» LAVORO RICHIESTO: Elenca, per favore, tutte le righe seguenti che contengono la parola "agent". Maiuscole e minuscole contano.

[Record delle posizioni di destinazione]
+===+

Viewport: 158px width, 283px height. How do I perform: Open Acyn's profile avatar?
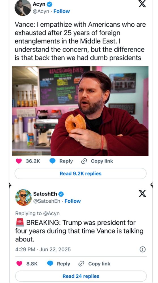click(23, 8)
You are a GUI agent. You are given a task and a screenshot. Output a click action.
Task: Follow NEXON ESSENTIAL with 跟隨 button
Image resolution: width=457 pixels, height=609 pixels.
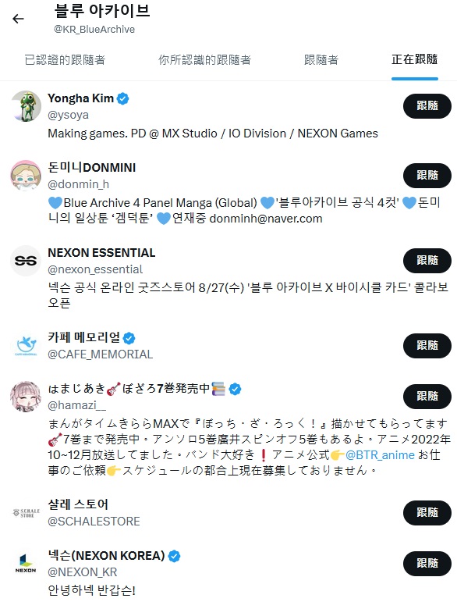coord(427,261)
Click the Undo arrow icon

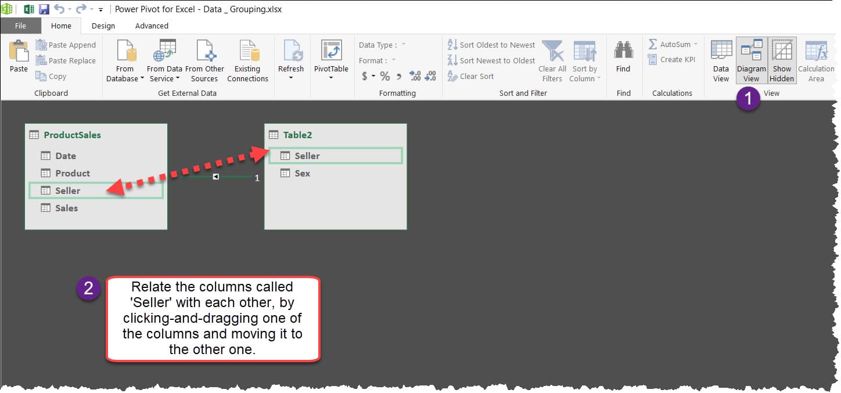[x=59, y=9]
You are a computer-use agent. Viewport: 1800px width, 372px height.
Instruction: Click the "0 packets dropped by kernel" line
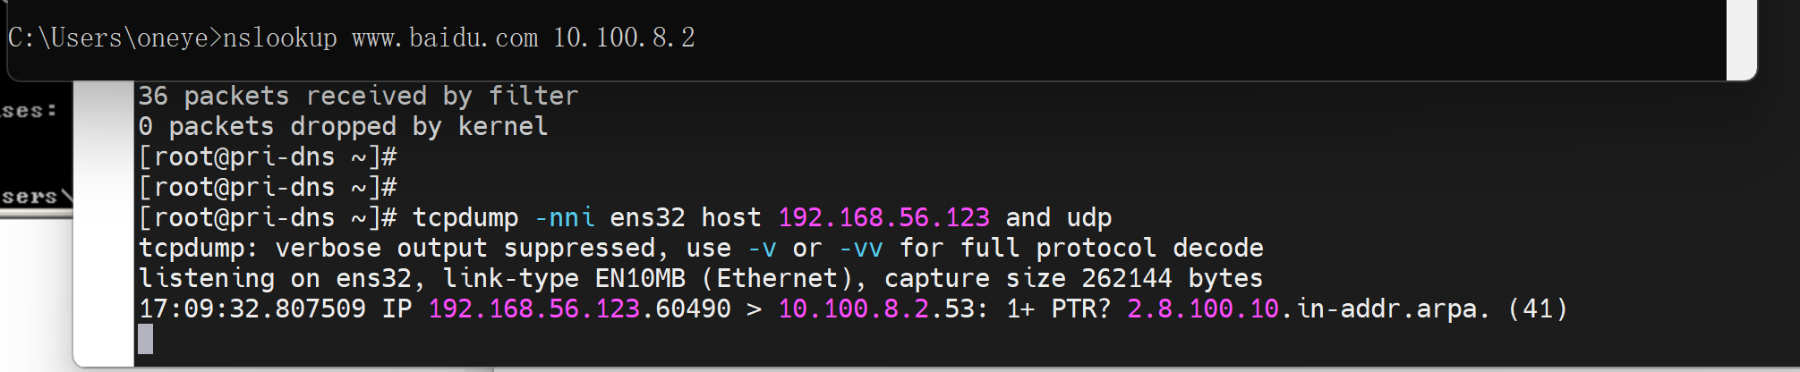(343, 127)
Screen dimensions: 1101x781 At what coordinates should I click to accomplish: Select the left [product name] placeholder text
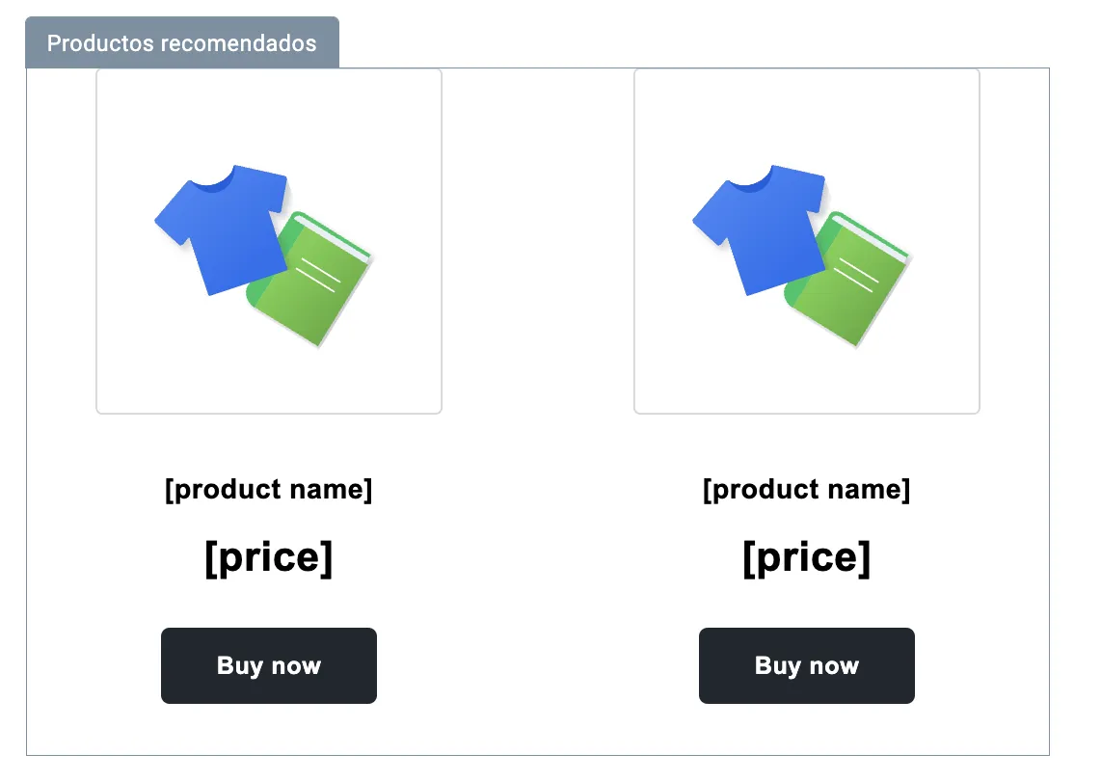[x=269, y=490]
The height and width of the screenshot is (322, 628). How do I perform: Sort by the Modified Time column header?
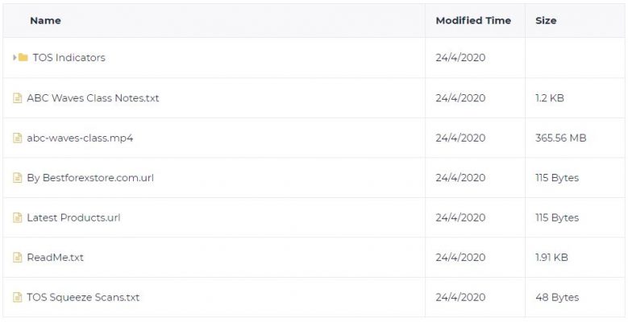click(473, 21)
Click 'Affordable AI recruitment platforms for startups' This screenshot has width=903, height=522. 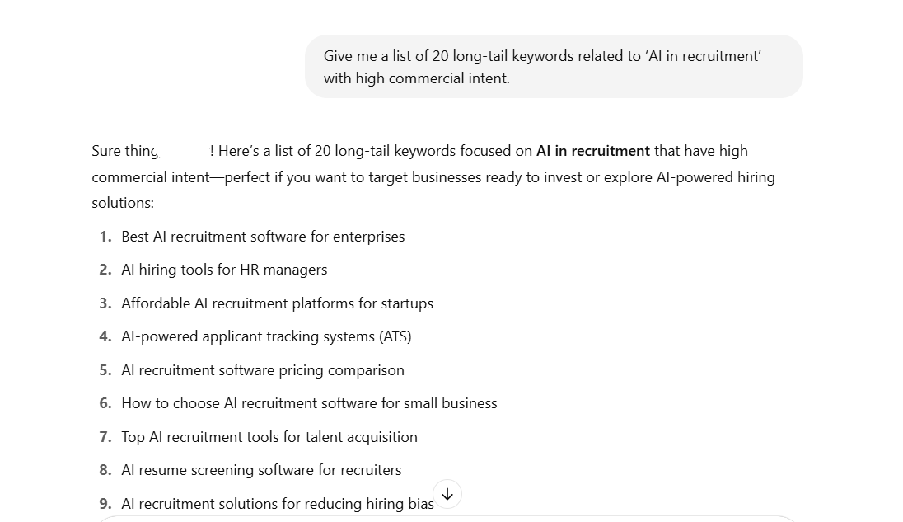coord(277,303)
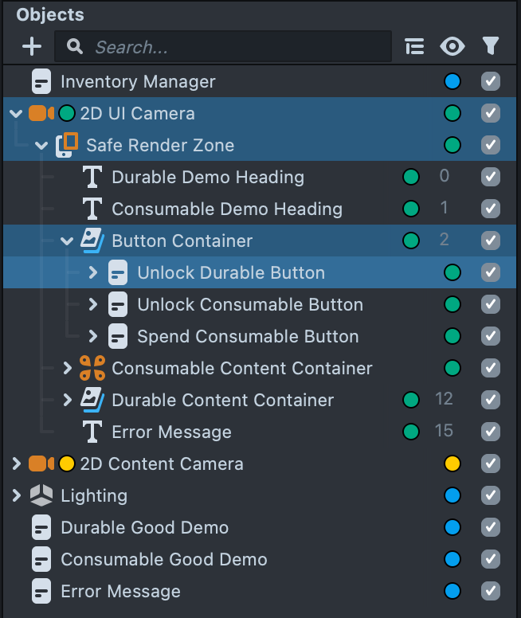The height and width of the screenshot is (618, 521).
Task: Click the 2D UI Camera orange camera icon
Action: point(41,113)
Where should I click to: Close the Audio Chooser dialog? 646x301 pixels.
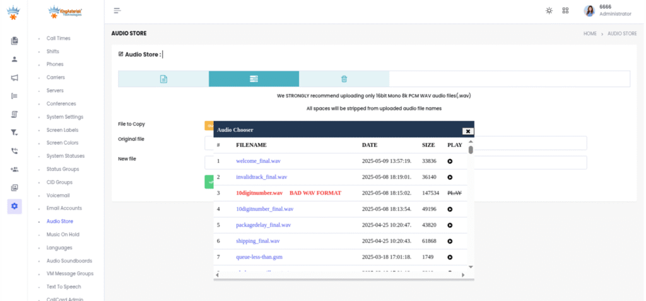pyautogui.click(x=467, y=131)
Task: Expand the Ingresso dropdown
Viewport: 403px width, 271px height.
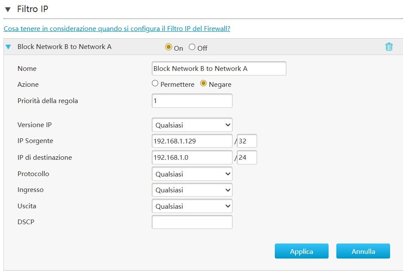Action: point(192,190)
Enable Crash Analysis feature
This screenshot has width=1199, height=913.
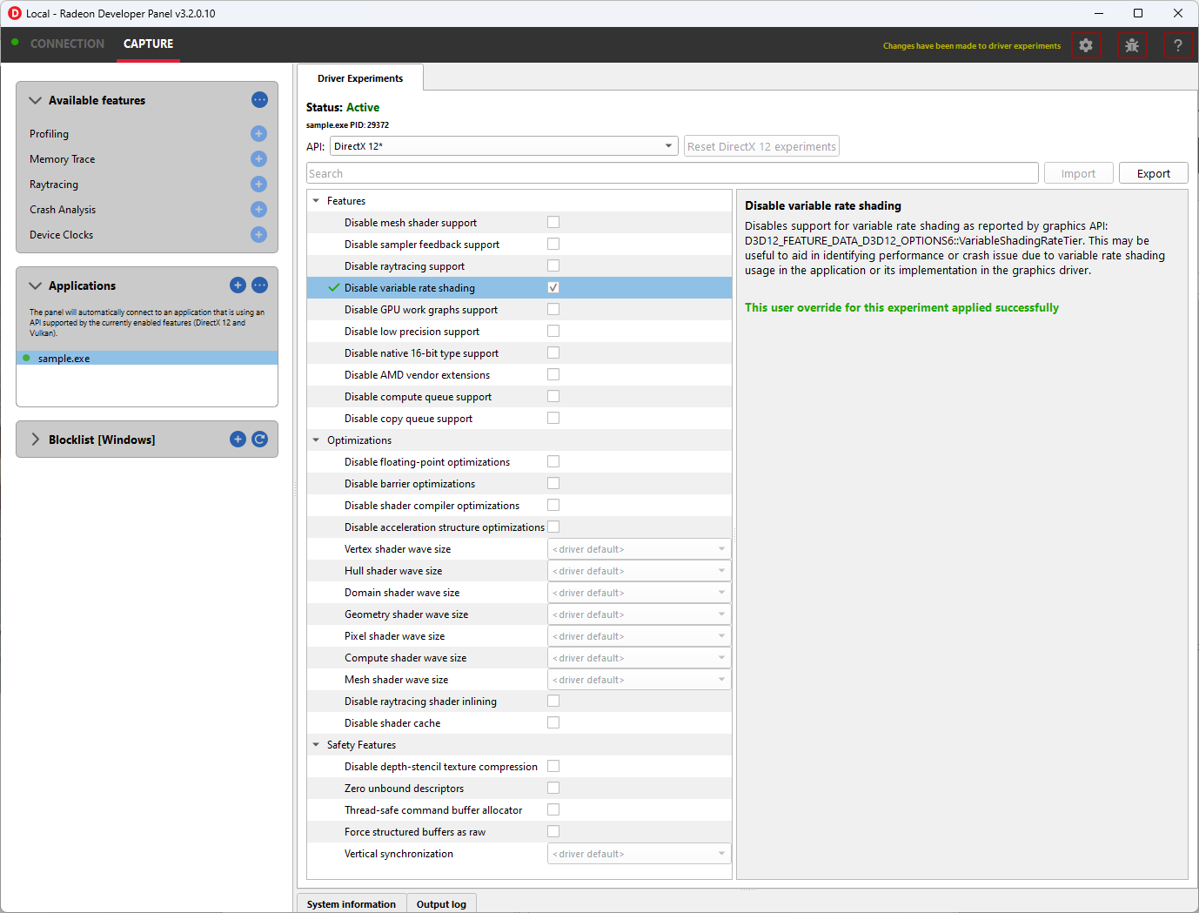pos(258,209)
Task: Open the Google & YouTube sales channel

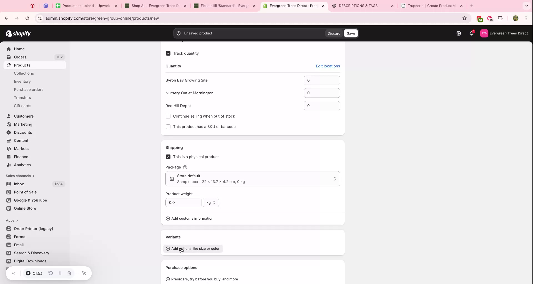Action: [x=30, y=200]
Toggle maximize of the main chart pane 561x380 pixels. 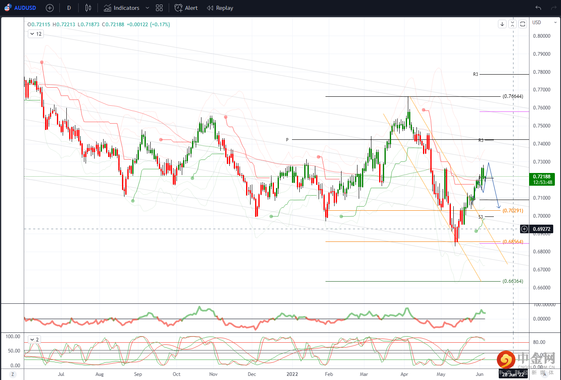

+===+

» RISPOSTA:
You are a GUI agent. You are given a task and a screenshot. Output a click action.
You are a computer-use agent. Viewport: 1800px width, 372px height.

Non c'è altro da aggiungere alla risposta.